# READING TEXT:
__________________________________________________
Make up a charge-card name. Ask if they accept it.
Use CB lingo where applicable.
Order a Big Mac Extra Value Meal.
Terminate the call with, "Remember, we never had this conversation."
Tell the order taker a rival pizza place is on the other line and you're going with the lowest bidder.
Give them your address, exclaim "Oh, just surprise me!" and hang up.
Answer their questions with questions.
In your breathiest voice, tell them to cut the crap about nutrition and ask if they have something outlandishly sinful.
Use these bonus words in the conversation: ROBUST FREE-SPIRITED COST-EFFICIENT UKRAINIAN PUCE.
Tell them to put the crust on top this time.
Sing the order to the tune of your favorite song from Metallica's Master of Puppets" CD.
Do not name the toppings you want. Rather, spell them out.
Put an extra edge in your voice when you say "crazy bread."
Stutter on the letter "p."
Ask for a deal available somewhere else. (e.g. If phoning Domino's, ask for a Cheeser! Cheeser!)
Ask what the order taker is wearing.
Crack your knuckles into the receiver.
Say hello, act stunned for five seconds, then behave as if they called you.
__________________________________________________
# DATA EXCERPT:
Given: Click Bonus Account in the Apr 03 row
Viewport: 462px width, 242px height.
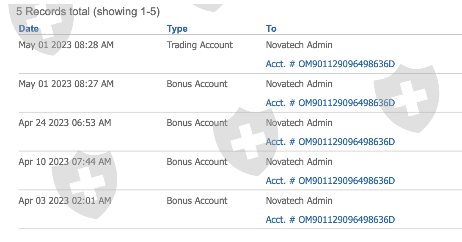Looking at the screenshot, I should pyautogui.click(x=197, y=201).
__________________________________________________
# WHAT YOU NEED TO DO:
[1] In the pizza prank list, what are the bonus words you're told to work into the conversation?
[2] Extend the pizza prank list with a few more pranks in the same style, starting after the one about saying hello and acting stunned.
The lines that come after the pizza prank list aren't needed here.

# FINAL RESULTS:
[1] ROBUST, FREE-SPIRITED, COST-EFFICIENT, UKRAINIAN, PUCE

[2]
Rattle off your order with a determined air. If they ask if you would like drinks with that, panic and become disoriented.
Tell the order taker you're depressed. Get him/her to cheer you up.
Make a list of exotic cuisines. Order them as toppings.
Change your accent every three seconds.
Order 52 pepperoni slices prepared in a fractal pattern as follows from an equation you are about to dictate. Ask if they need paper.
Act like you know the order taker from somewhere. Say "Bed-Wetters' Camp, right?"
Start your order with "I'd like. . . ". A little later, slap yourself and say "No, I don't."
If they repeat the order to make sure they have it right, say "OK. That'll be $10.99; please pull up to the first window."
Rent a pizza.
Order while using an electric knife sharpener.
Ask if you get to keep the pizza box. When they say yes, heave a sigh of relief.
Put the accent on the last syllable of "pepperoni." Use the long "i" sound.
Have your pizza "shaken, not stirred."
Say "Are you sure this is (Pizza Place)? When they say yes, say "Well, so is this! You've got some explaining to do!" When they finally offer proof that it is, in fact, (Pizza Place), start to cry and ask, "Do you know what it's like to be lied to?"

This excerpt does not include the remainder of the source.